◆ Given problem A ◆
Swap "joy" for "delight" in the part of the review that opens with the words containing "BEST QUOTE:  Cho-Je: ‘A" and closes with "has never existed’.", and give that part back.

◆ Reading passage ◆
POSITIVES + The 3rd Dr, even more than the others, is the regeneration that’s always perfectly controlled and where the only thing that usually gets ruffled are his shirt sleeves. So to see him spend so much of his last two episodes being worked as a puppet against his will, controlled by a cackling spider, hits differently to seeing, say, Dr 12 have an emotional outburst or Dr 5 looking defeated in their farewell stories. Pertwee actually looks scared for once and reveals how much of his Doctor really is an acting job not just an extension of himself (as daft as that sounds) - this is new ground, even in the era’s final hour and without saying a word it raises the stakes running into the last cliffhanger that much higher. Pertwee never gets enough credit for his work in the series – he’s often the best thing in it but rarely more so than here, where the script asks one hell of a lot from him but he delivers it all. In the space of three hours he manages to veer from charming and witty in the 1st episode to his usual action hero, to the more sensitive, vulnerable soul at the end. Practically no one else could have topped this and won an audience over after such a tour de force: thankfully for the longevity of the series Tom Baker, turning up in the final few frames, was one of the few actors who could.

NEGATIVES - Sarah starts the story well, as she does all of season 11, a plucky reporter going undercover who stays firm even in the face of scary locals and a psychic tractor running her off the road (don’t ask: it’s that kind of a story). However after that and with so little room for sub-plots writers Letts and Sloman don’t quite know what to do with her (plus the actress is off filming early scenes for ‘Robot’ at the same time – a story that’s closer to this one than people realise, what with it being based around a regeneration and featuring a giant ‘creature’, though the 4th Doctor tale is far lighter in tone; the story made after and the first by Phillip Hinchcliffe without Barry breathing down his neck  ‘The Ark In Space’ – is even closer to this one, with giant wasps that are a sort of ‘karma’ for the Human race over-reaching itself, but the overgrown insects are more a visceral horror than a metaphorical one) so they have the spiders possess her and rather all too obviously keep her out the way. Sarah Jane will become the most brainwashed/controlled companion of the lot and while she’ll get there in time (her control by Eldrad in her final story ‘The Hand Of Fear’ is chilling) for now being brainwashed just means she’s walking lopsidedly and slurring her speech as if she’s drunk. Normally we’d barely notice and put it down to ‘Dr Who acting’, but this happens to be in the same story where the Doctor’s possession is one of the scariest of all so it stands out a Gallifreyan mile.  

BEST QUOTE:  Cho-Je: ‘A man must go inside and face his fears and hopes, his hates and loves, and watch them wither away. The old man must die and the new man will discover, to his inexpressible joy, that he has never existed’.

◆ Given problem B ◆
Set out the records, from their start through the line containing "The height and width of the screenshot is (388, 1121).", as a Markdown table with a "Row" column numbering each line and a "Line" column holding it. Leave out blank lines.

◆ Entries ◆

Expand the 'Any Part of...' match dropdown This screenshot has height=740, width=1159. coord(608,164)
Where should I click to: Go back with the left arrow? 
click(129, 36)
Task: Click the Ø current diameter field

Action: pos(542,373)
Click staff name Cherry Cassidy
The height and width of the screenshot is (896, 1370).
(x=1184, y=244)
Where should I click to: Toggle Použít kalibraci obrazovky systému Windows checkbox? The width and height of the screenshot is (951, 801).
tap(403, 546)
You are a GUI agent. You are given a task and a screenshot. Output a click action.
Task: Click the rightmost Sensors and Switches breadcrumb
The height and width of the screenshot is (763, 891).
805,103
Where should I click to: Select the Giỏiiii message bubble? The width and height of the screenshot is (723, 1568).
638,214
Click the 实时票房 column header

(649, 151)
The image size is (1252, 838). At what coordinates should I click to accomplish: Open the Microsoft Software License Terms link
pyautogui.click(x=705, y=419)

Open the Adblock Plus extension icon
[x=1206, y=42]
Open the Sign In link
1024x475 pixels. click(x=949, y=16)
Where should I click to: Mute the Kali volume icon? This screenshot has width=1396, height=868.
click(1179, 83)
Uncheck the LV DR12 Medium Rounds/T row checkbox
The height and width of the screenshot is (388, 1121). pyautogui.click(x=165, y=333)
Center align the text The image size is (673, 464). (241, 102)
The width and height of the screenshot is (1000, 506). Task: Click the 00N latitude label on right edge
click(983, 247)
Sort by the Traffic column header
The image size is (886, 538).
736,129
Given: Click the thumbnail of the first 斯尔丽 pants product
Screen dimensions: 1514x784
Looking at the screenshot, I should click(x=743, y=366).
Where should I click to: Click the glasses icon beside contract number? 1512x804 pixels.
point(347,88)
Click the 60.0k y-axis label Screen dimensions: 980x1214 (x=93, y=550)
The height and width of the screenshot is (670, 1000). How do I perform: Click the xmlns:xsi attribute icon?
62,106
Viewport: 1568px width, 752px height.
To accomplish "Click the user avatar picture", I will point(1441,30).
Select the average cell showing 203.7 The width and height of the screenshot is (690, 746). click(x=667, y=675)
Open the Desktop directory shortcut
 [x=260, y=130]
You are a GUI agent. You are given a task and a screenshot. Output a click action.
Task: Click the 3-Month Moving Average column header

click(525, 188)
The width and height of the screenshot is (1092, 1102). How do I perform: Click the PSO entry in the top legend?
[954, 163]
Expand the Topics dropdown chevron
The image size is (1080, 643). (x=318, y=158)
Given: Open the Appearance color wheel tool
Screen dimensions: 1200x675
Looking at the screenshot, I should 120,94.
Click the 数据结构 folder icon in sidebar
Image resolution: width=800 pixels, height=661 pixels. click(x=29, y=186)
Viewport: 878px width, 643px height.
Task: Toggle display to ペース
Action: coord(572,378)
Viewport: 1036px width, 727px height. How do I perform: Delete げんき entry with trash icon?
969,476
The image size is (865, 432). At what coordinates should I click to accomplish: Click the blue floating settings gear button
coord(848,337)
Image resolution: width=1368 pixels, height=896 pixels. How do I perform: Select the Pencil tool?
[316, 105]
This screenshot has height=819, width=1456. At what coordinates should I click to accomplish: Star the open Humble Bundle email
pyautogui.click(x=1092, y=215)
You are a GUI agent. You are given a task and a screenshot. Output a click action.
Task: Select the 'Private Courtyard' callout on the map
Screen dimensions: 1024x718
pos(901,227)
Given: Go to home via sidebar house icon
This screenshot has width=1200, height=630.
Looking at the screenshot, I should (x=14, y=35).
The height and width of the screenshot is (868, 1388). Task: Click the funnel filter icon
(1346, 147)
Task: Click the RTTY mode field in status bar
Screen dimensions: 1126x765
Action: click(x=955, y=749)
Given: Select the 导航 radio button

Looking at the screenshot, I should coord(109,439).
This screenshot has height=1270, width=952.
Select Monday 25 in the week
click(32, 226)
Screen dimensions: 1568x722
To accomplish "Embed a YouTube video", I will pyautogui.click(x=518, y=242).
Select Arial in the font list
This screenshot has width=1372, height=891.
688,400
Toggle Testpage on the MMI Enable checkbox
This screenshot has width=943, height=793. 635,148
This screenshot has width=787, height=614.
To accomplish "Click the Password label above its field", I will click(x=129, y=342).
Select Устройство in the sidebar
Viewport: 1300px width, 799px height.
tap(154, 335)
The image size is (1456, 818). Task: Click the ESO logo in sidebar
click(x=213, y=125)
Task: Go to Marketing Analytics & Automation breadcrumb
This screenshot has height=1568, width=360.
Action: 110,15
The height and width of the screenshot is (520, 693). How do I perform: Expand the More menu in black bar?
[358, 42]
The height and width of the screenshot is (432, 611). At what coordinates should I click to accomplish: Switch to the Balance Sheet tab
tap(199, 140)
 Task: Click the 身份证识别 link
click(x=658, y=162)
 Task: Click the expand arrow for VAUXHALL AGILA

◆ Correct output A ◆
BEST QUOTE:  Cho-Je: ‘A man must go inside and face his fears and hopes, his hates and loves, and watch them wither away. The old man must die and the new man will discover, to his inexpressible delight, that he has never existed’.

◆ Correct output B ◆
| Row | Line |
|---|---|
| 1 | Expand the 'Any Part of...' match dropdown This screenshot has height=740, width=1159. coord(608,164) |
| 2 | Where should I click to: Go back with the left arrow?  |
| 3 | click(129, 36) |
| 4 | Task: Click the Ø current diameter field |
| 5 | Action: pos(542,373) |
| 6 | Click staff name Cherry Cassidy |
| 7 | The height and width of the screenshot is (896, 1370). |
| 8 | (x=1184, y=244) |
| 9 | Where should I click to: Toggle Použít kalibraci obrazovky systému Windows checkbox? The width and height of the screenshot is (951, 801). |
| 10 | tap(403, 546) |
| 11 | You are a GUI agent. You are given a task and a screenshot. Output a click action. |
| 12 | Task: Click the rightmost Sensors and Switches breadcrumb |
| 13 | The height and width of the screenshot is (763, 891). |
| 14 | 805,103 |
| 15 | Where should I click to: Select the Giỏiiii message bubble? The width and height of the screenshot is (723, 1568). |
| 16 | 638,214 |
| 17 | Click the 实时票房 column header |
| 18 | (649, 151) |
| 19 | The image size is (1252, 838). At what coordinates should I click to accomplish: Open the Microsoft Software License Terms link |
| 20 | pyautogui.click(x=705, y=419) |
| 21 | Open the Adblock Plus extension icon |
| 22 | [x=1206, y=42] |
| 23 | Open the Sign In link |
| 24 | 1024x475 pixels. click(x=949, y=16) |
| 25 | Where should I click to: Mute the Kali volume icon? This screenshot has width=1396, height=868. |
| 26 | click(1179, 83) |
| 27 | Uncheck the LV DR12 Medium Rounds/T row checkbox |
| 28 | The height and width of the screenshot is (388, 1121). pyautogui.click(x=165, y=333) |